At what points do $\hat{ H}_{\rm high}$ and $\hat{H}_{\rm low}$ start to deviate from the ideal cases? Are there relatively simple models for these situations? (i.e., when does $\omega_0 << \omega_c$ become $\omega_0< \omega_c$?) Or when do the phases come into play?

Well, the question ``when do you deviate from the ideal case?'' is one that doesn't have a single answer; the answer is really ``it depends on how good you need the answer to be''. The exact filter response is usually possible to calculate, and you often can figure out the difference between the simple approximation and the more complete calculation. For example, if you eyeball the plots in the handouts, you can see the actual filter response with a smoothly curved transition between the $\omega<< \omega_c$ and $\omega >> \omega_c$ regimes. For some applications, treating the frequency response with straight lines might be perfectly good enough, even in the corner region.
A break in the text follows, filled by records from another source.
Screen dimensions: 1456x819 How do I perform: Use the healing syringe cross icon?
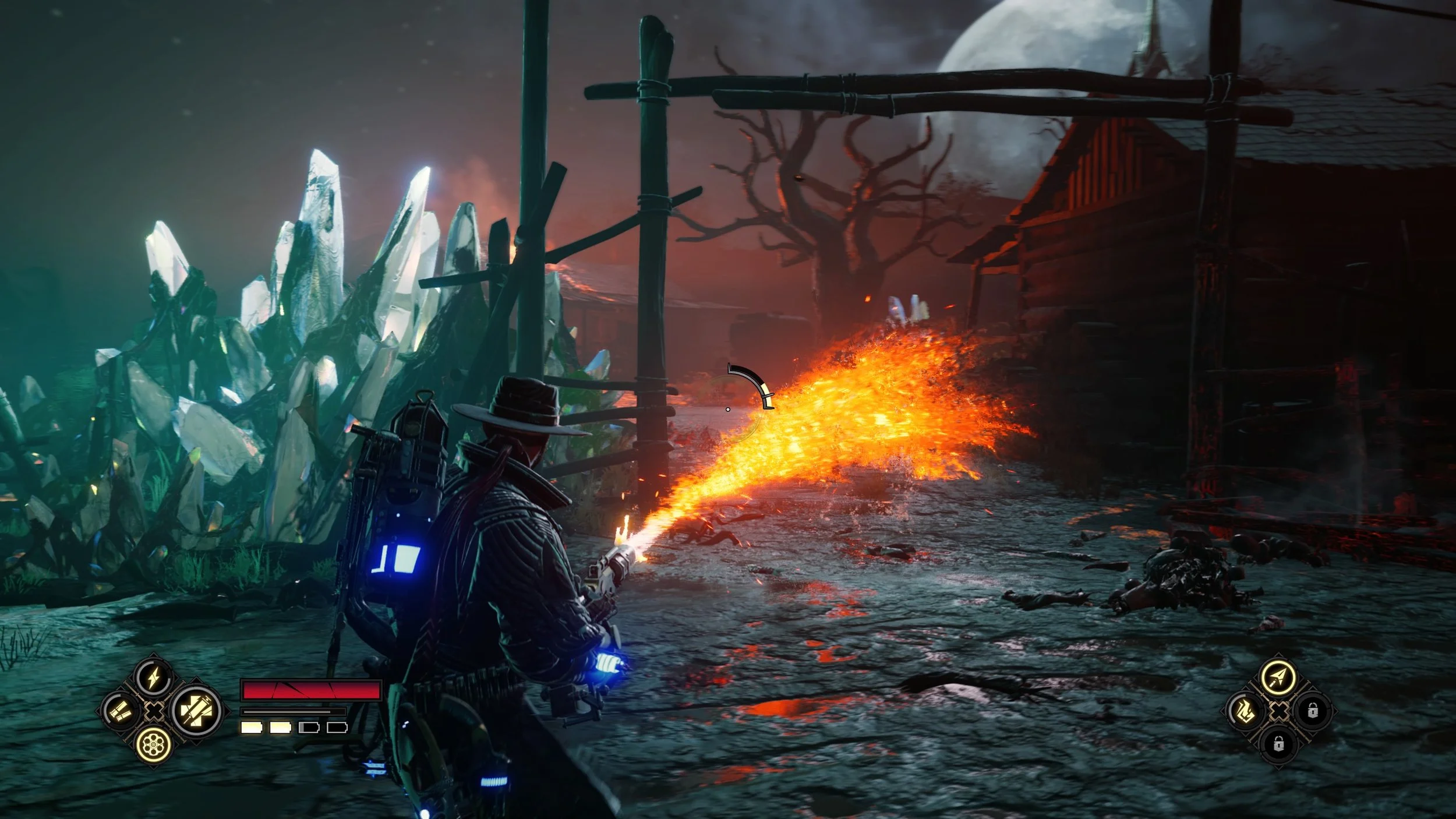coord(196,711)
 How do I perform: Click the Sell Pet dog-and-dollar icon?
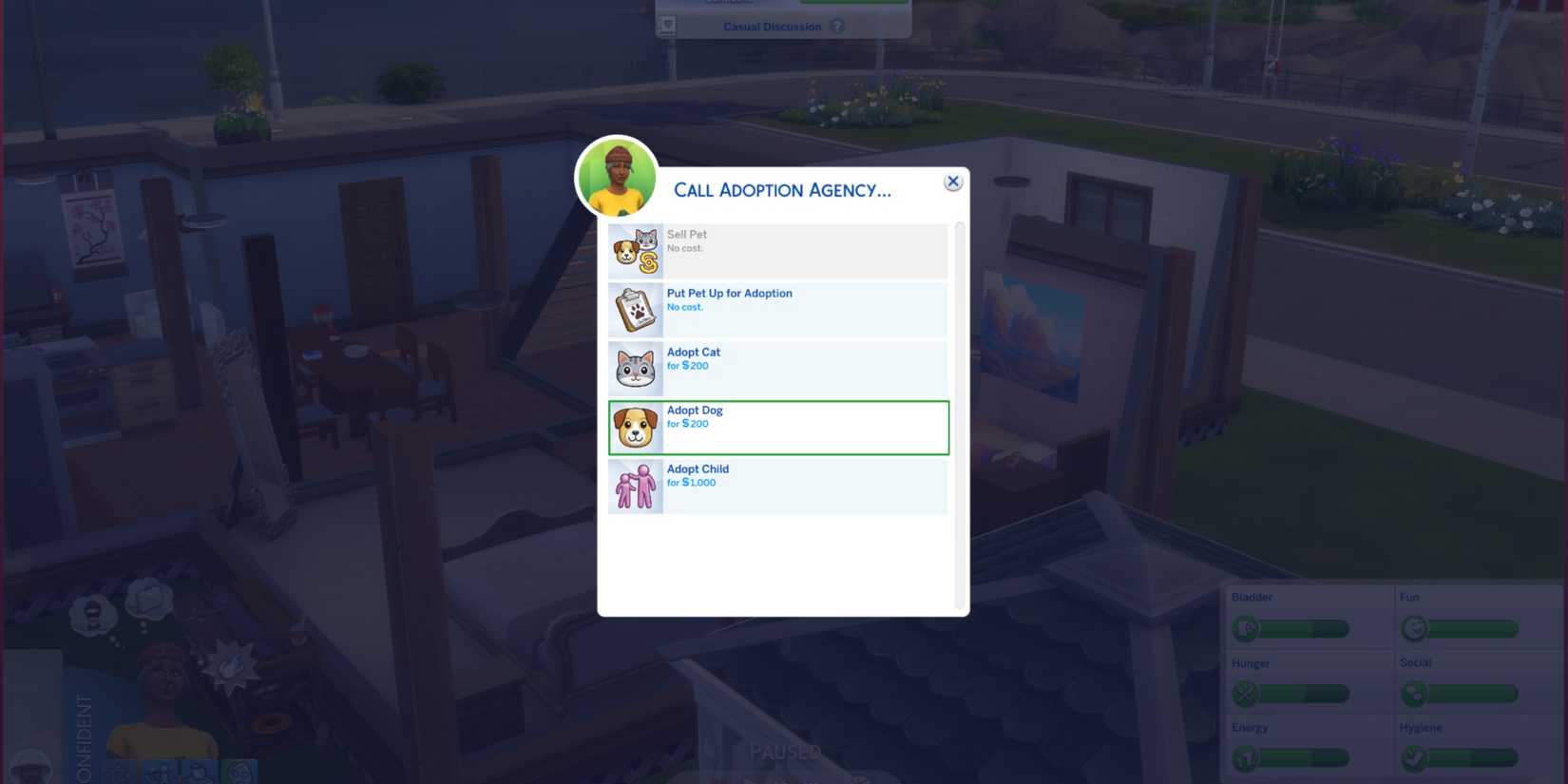click(x=635, y=250)
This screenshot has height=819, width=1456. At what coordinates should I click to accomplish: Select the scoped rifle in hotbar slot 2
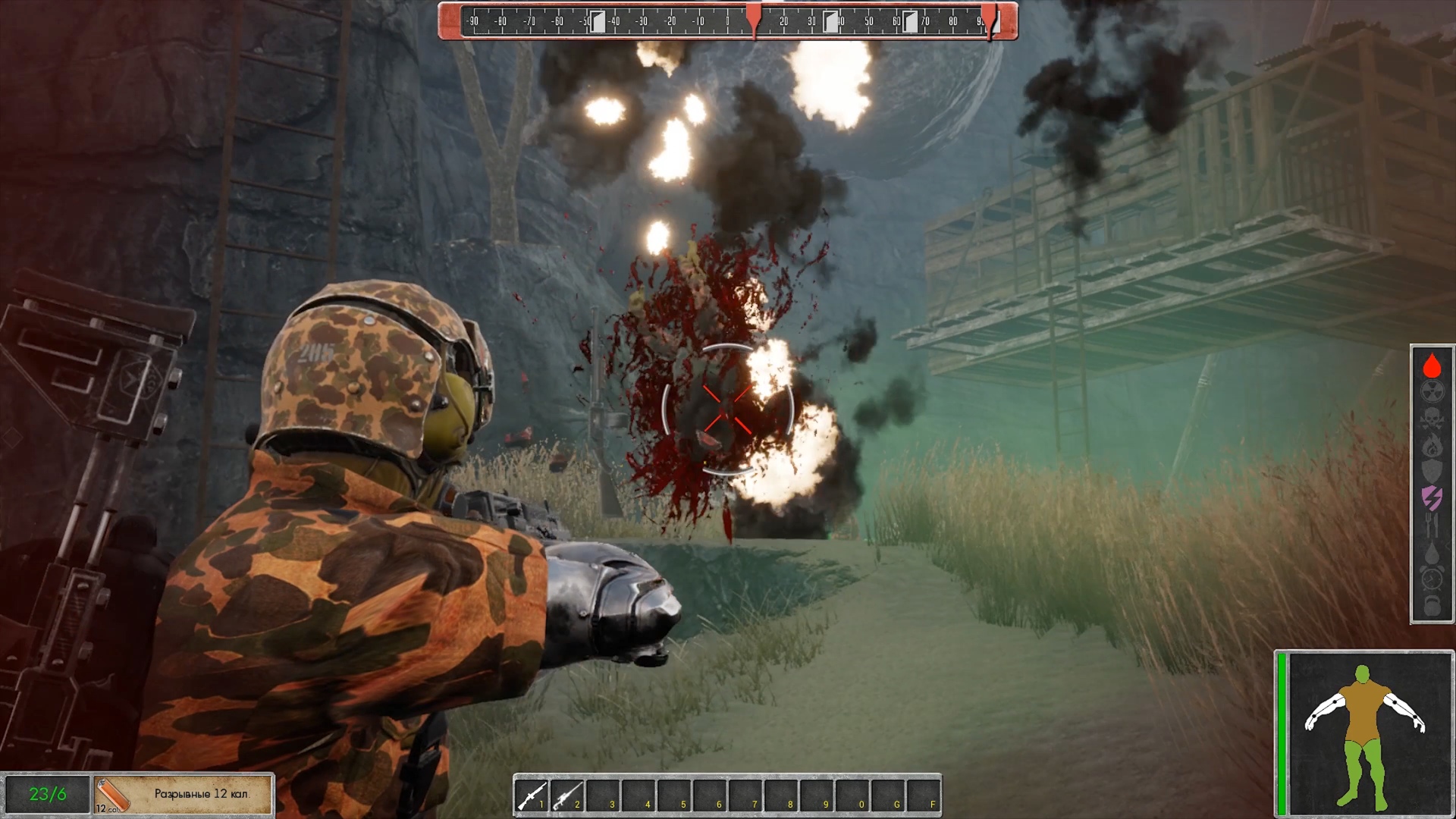(567, 795)
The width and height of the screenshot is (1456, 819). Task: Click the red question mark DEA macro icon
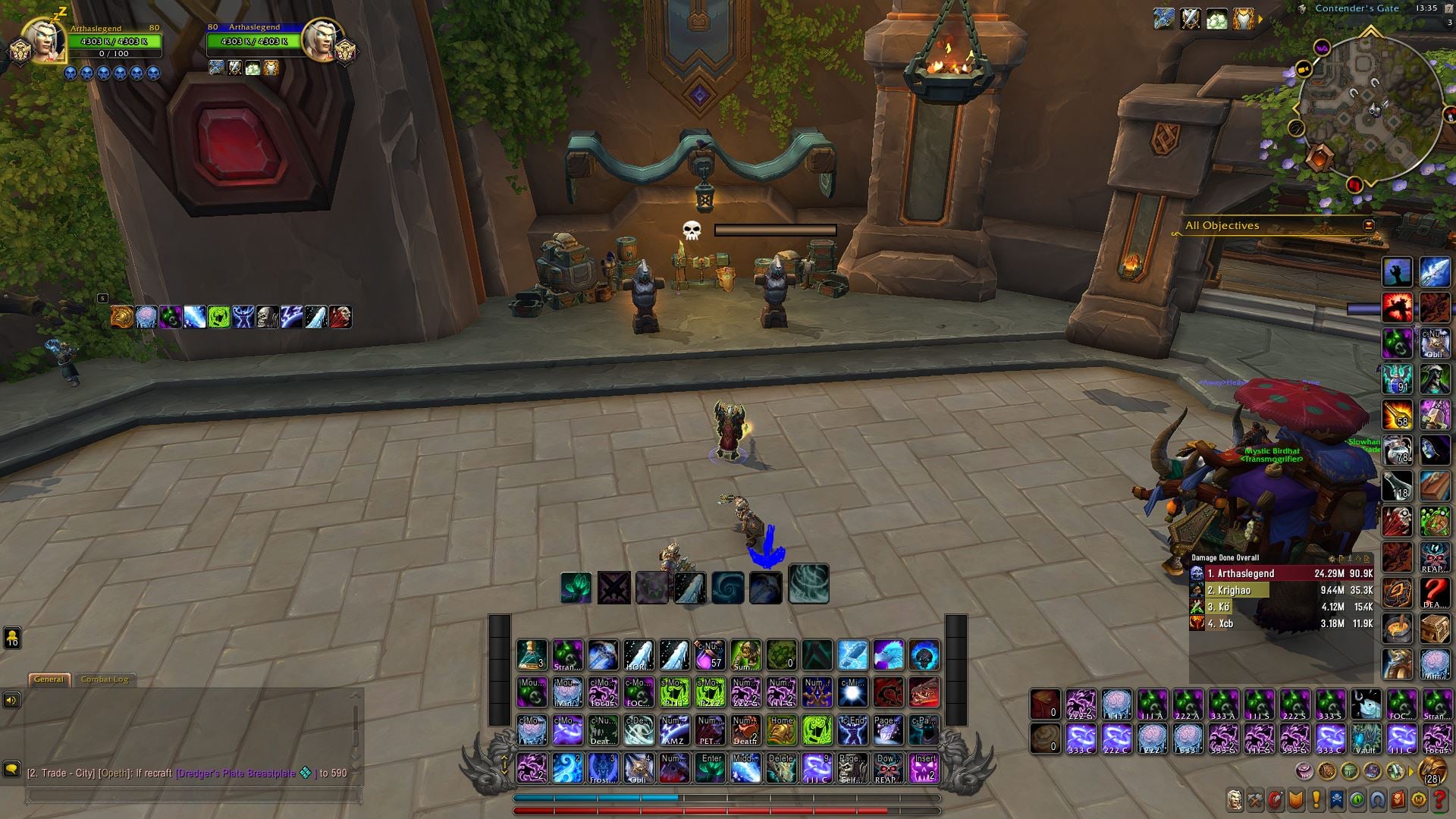click(1434, 592)
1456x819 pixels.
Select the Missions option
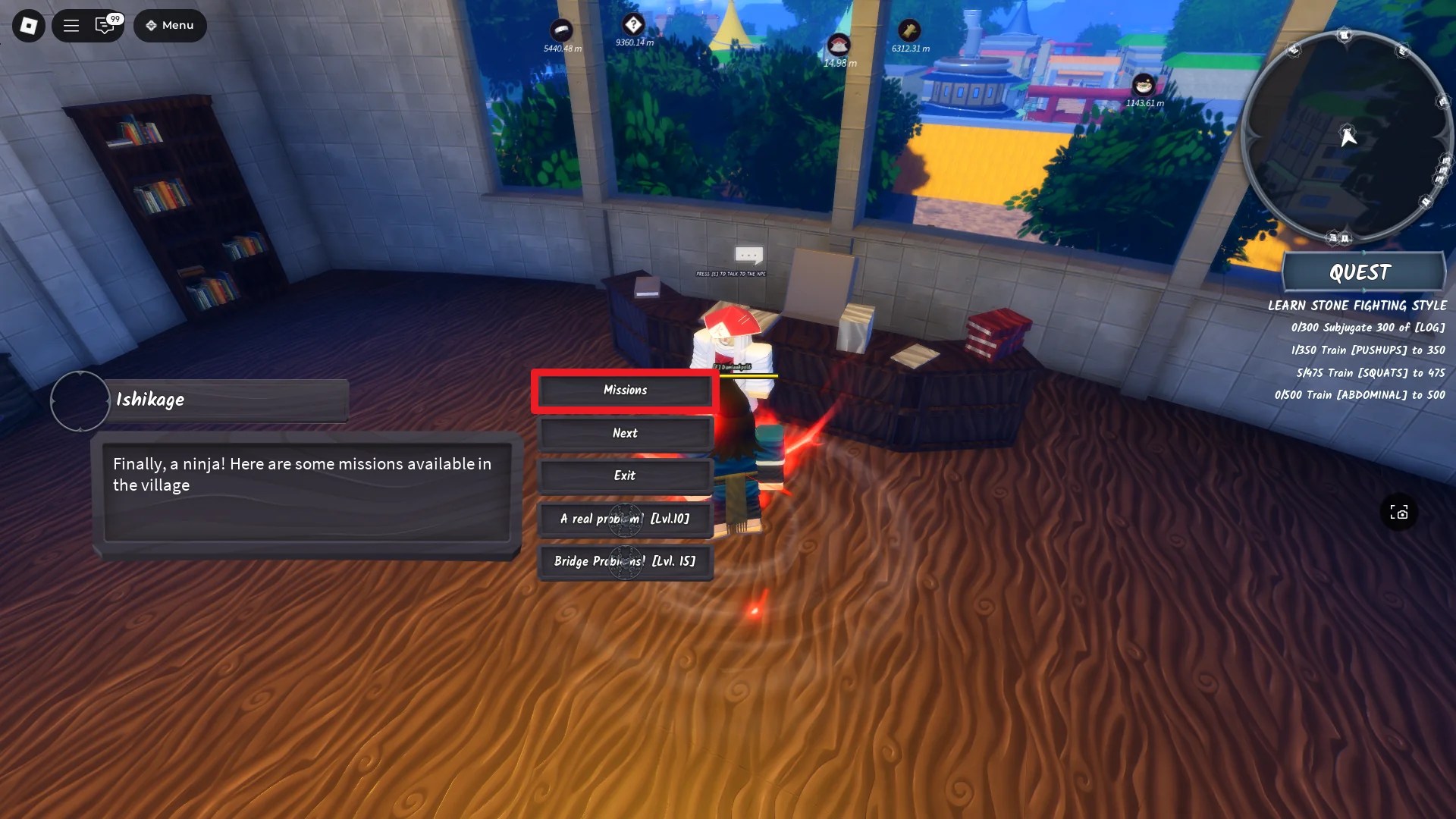pos(624,390)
However, if you need to know with precision what your output waveforms will look like at frequencies near $\omega_c$, then you might want to do an analysis using the actual filter response with the curved line and the full $\hat{H}(j\omega)$ transfer function. (Of course, even the ``actual filter response'' with the curved line is itself an idealization, since it assumes resistors and capacitors are ideal circuit elements- but in real life all abstractions are leaky!)

Whether the phase shift matters or not depends on your application also. Relative phase shifts matter when combining signals.